Estudantes protestam durante inauguração da pista de atletismo da UFSC

Texto e fotos: Matheus Alves (matheusalvesdealmeida@gmail.com)

A inauguração da pista de atletismo da UFSC ocorreria tranquila e de acordo com o protocolo, se não fosse a manifestação de estudantes contra a atual distribuição de verbas do Ministério do Esporte. O Centro Acadêmico de Educação Física (CAEF) realizou um ato de repúdio aos enormes investimentos em eventos como a Copa do Mundo e as Olimpíadas de Rio 2016. Autoridades municipais, estaduais e federais compareceram a cerimônia, inclusive o ministro do Esporte George Hilton.
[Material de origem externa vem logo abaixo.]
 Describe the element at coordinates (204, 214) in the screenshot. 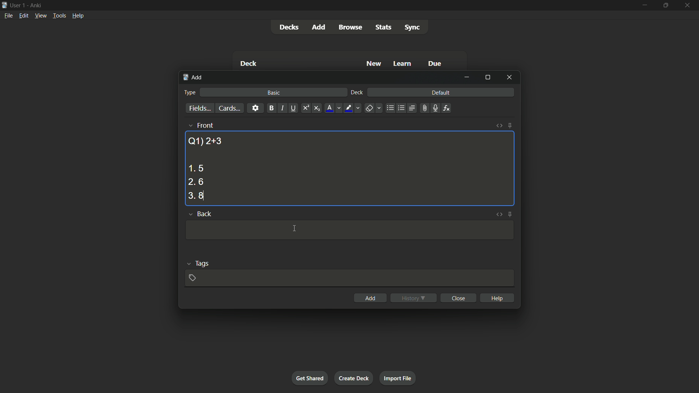

I see `back` at that location.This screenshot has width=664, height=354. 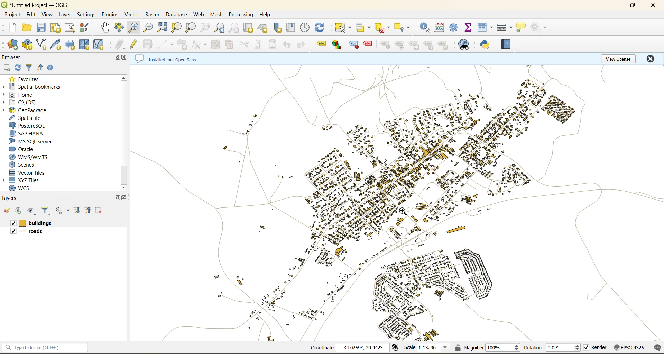 What do you see at coordinates (304, 27) in the screenshot?
I see `control bookmark` at bounding box center [304, 27].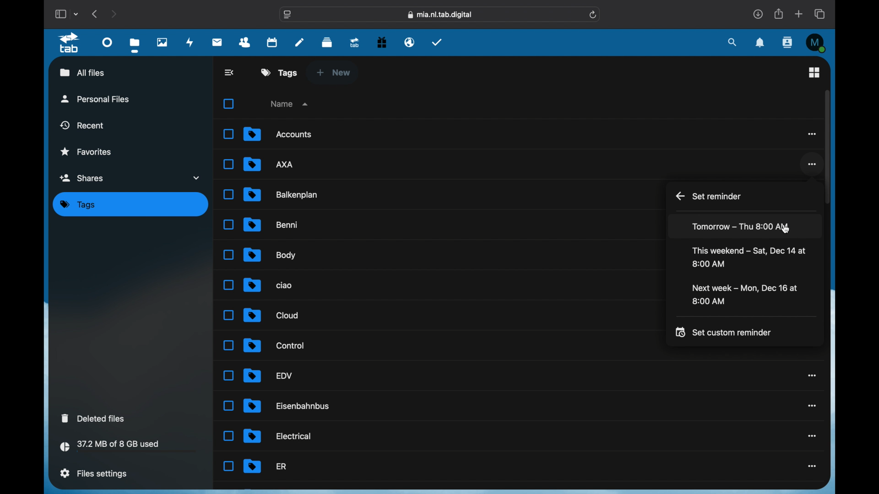 The width and height of the screenshot is (879, 494). I want to click on cursor, so click(785, 228). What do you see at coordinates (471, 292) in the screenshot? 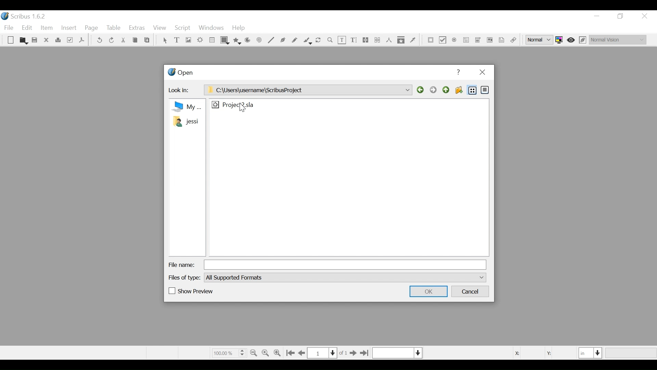
I see `Cancel` at bounding box center [471, 292].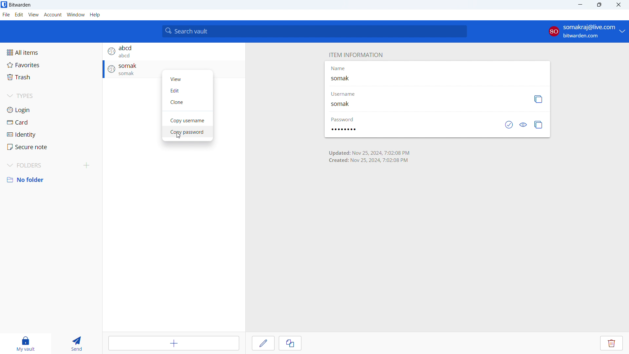 The image size is (629, 354). I want to click on account, so click(587, 32).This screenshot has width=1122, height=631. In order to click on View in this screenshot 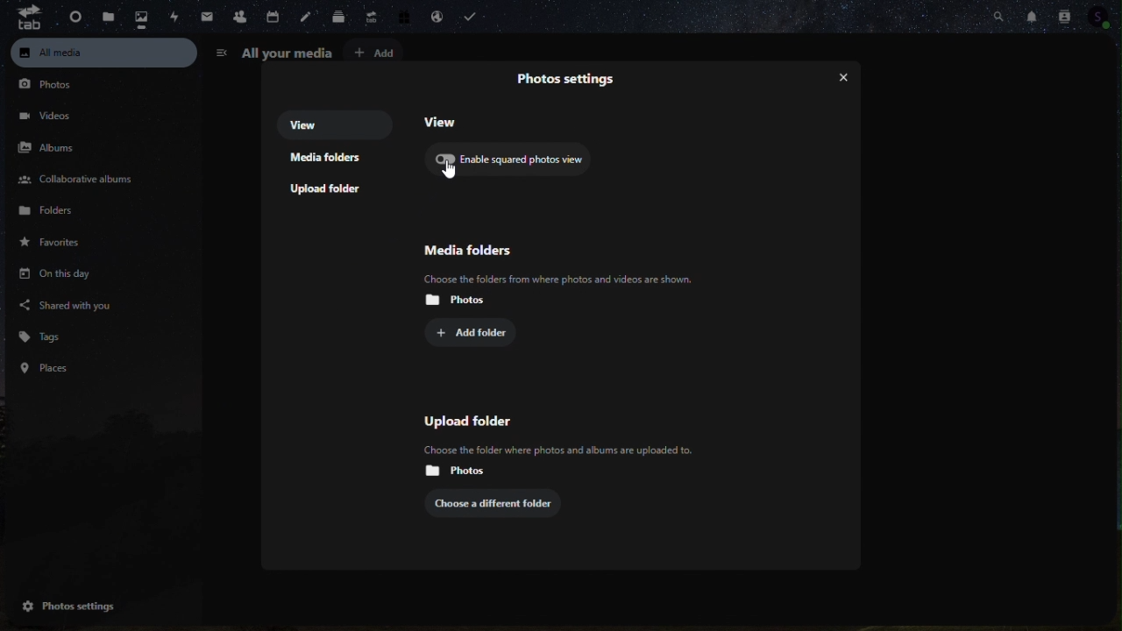, I will do `click(445, 122)`.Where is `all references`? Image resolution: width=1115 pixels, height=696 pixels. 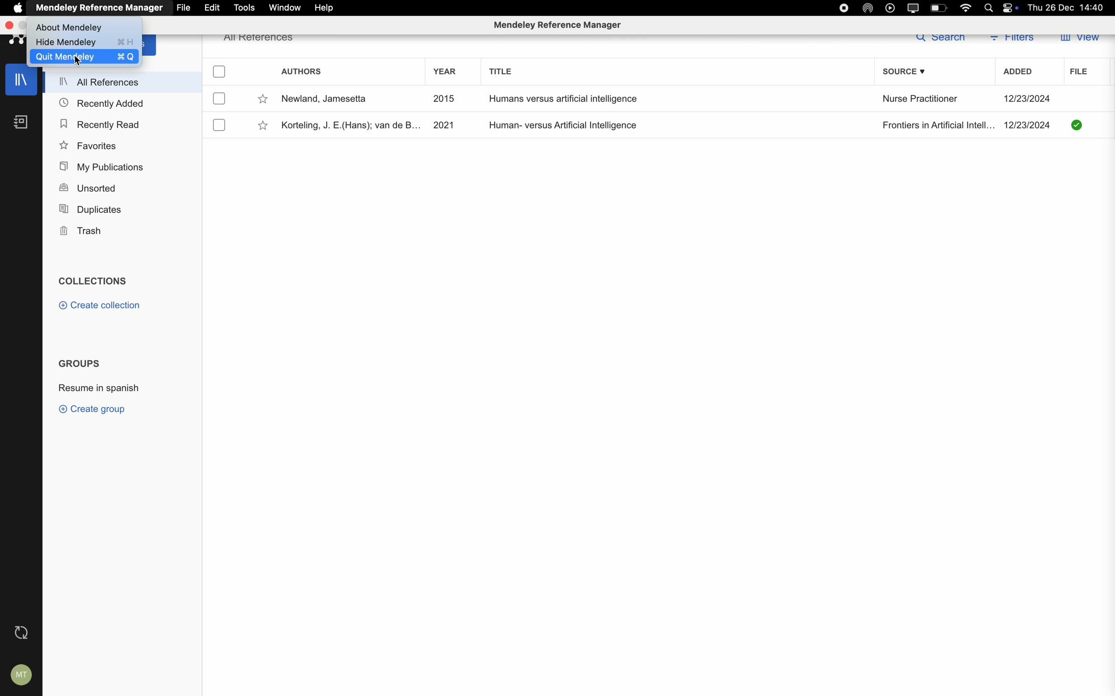
all references is located at coordinates (261, 41).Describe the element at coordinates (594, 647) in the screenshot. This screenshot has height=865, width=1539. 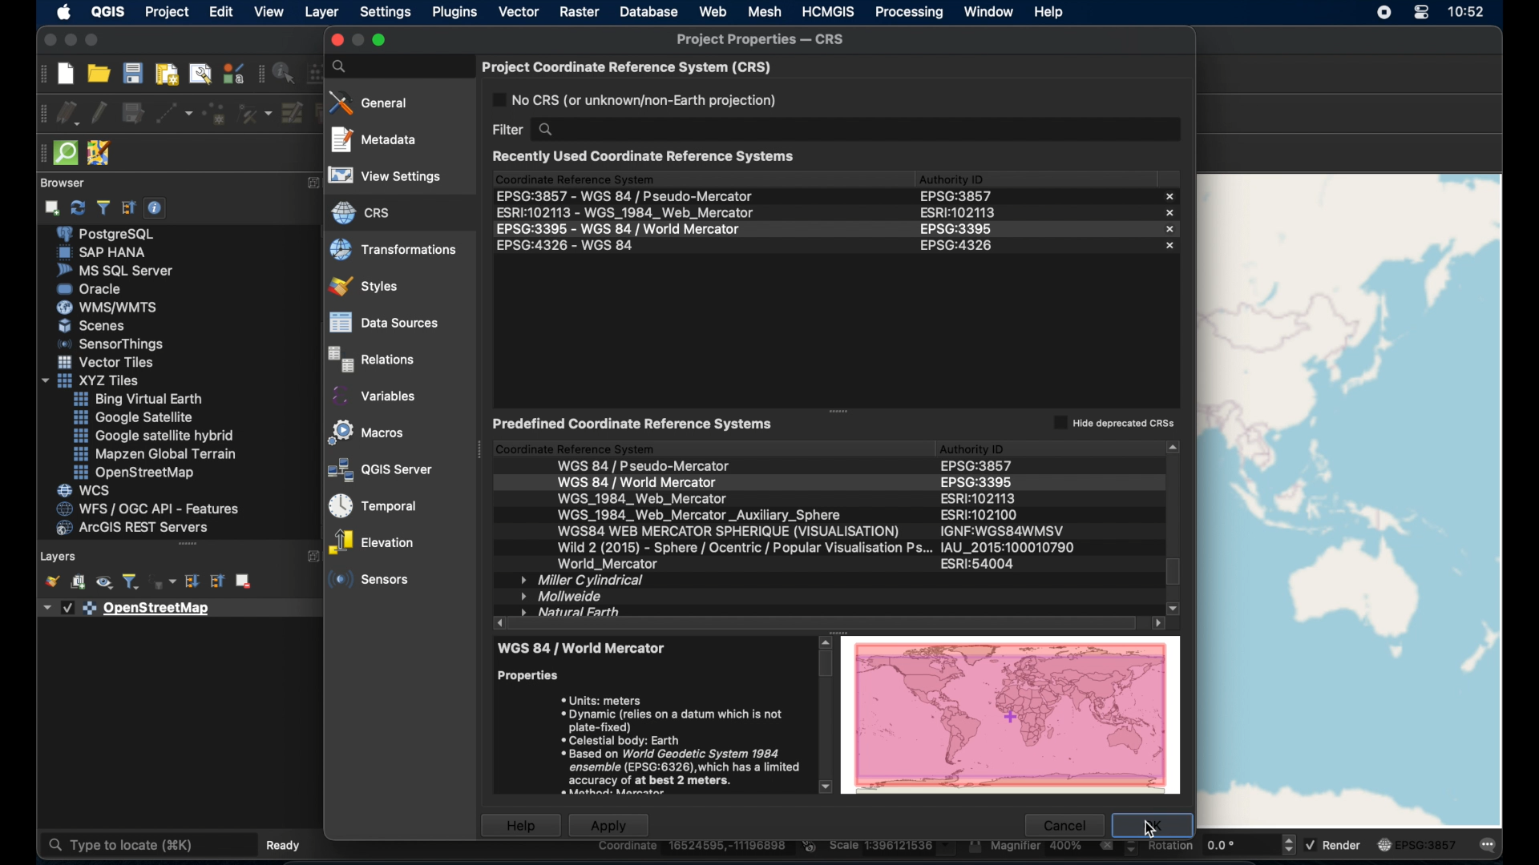
I see `wsg 84/ pseudo-mercator` at that location.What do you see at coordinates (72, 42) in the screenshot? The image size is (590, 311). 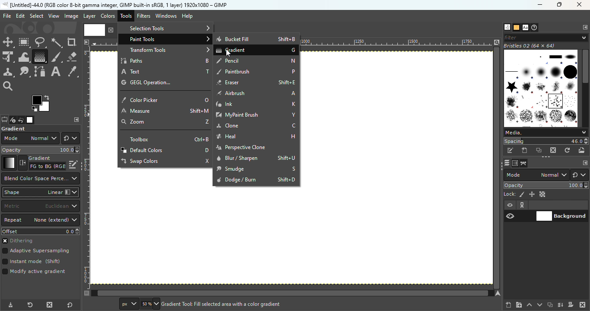 I see `Crop tool` at bounding box center [72, 42].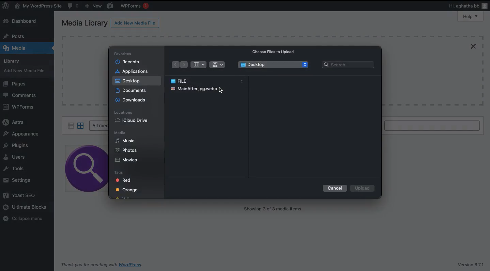 The width and height of the screenshot is (490, 271). Describe the element at coordinates (363, 188) in the screenshot. I see `Upload` at that location.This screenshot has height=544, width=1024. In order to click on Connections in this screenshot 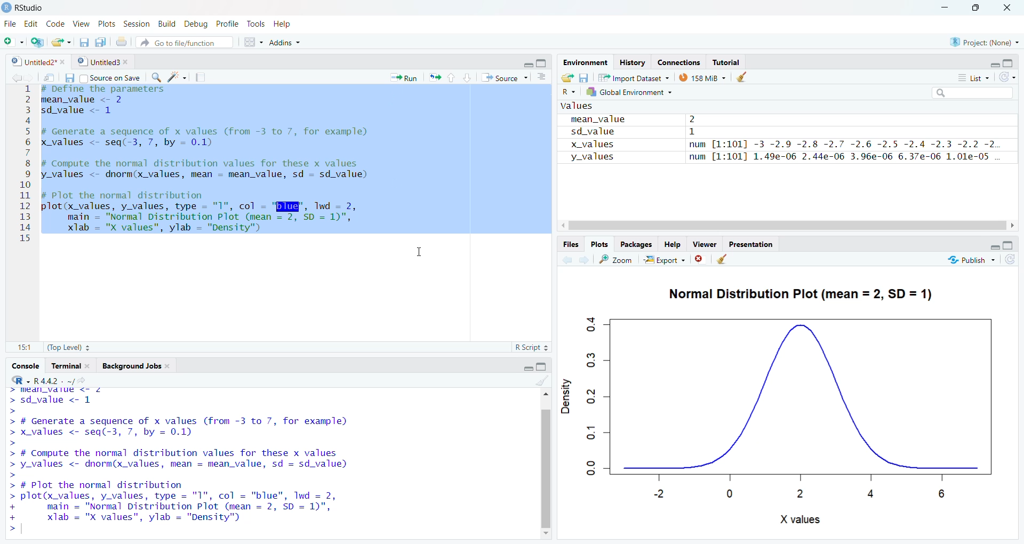, I will do `click(676, 61)`.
Os alunos de Educação Física tiveram apoio de entidades do movimento estudantil e conseguiram dois minutos para discursar. A estudante Iná Neves não escondeu o nervosismo enquanto listava para a imprensa e a comunidade universitária alguns problemas do Centro de Desportos (CDS) da UFSC: quadras sem reforma, falta d’água, vestiários e ginásios abandonados. Destacou os gastos em eventos internacionais e o baixo investimento em esportes acessíveis à comunidades. “Dinheiro é para ser usado no esporte, não no esporte só de elite”.

A importância da obra foi defendida pelo ministro George Hilton em sua fala sobre o legado da Copa do Mundo e das Olimpíadas. “Não é ter essas pistas com equipamentos modernos, mas o legado imaterial, para podermos despertar nos jovens o desejo de praticar o esporte.” A pista será parte da Rede Nacional de Treinamento de Atletismo, programa do Governo Federal.

O diretor do CDS, Edison Roberto de Souza, falou sobre os motivos da construção do Campo Atlético. Contou que houve dificuldades para conseguir verbas do governo federal. “Foi uma luta de cinco anos, que agora está concluída”. Para encerrar o discurso, o professor dirigiu-se as autoridades presentes e protocolou um pedido de recuperação do parque esportivo da UFSC.

Com 400 metros de extensão e 8 raias, o novo Campo Atlético será uma das 172 sedes de treinamento para as Olimpíadas de Rio 2016. A cobertura de borracha natural segue padrões internacionais para prática de corrida, salto em altura, distância e triplo, arremesso de peso, lançamento de dardos, martelo e disco. O custo da construção foi de 7,8 milhões de reais.

As normas para utilização da pista serão semelhantes às da piscina da UFSC. A pista ficará fechada e poderá ser utilizadas através de convênios e parcerias. De acordo com o site da Universidade, o público esperado é de 500 pessoas por semana. Em seu discurso, o professor Edison lembrou que a antiga pista de carvão em volta do parque atlético não possui cercas e continua pública, 24 horas por dia.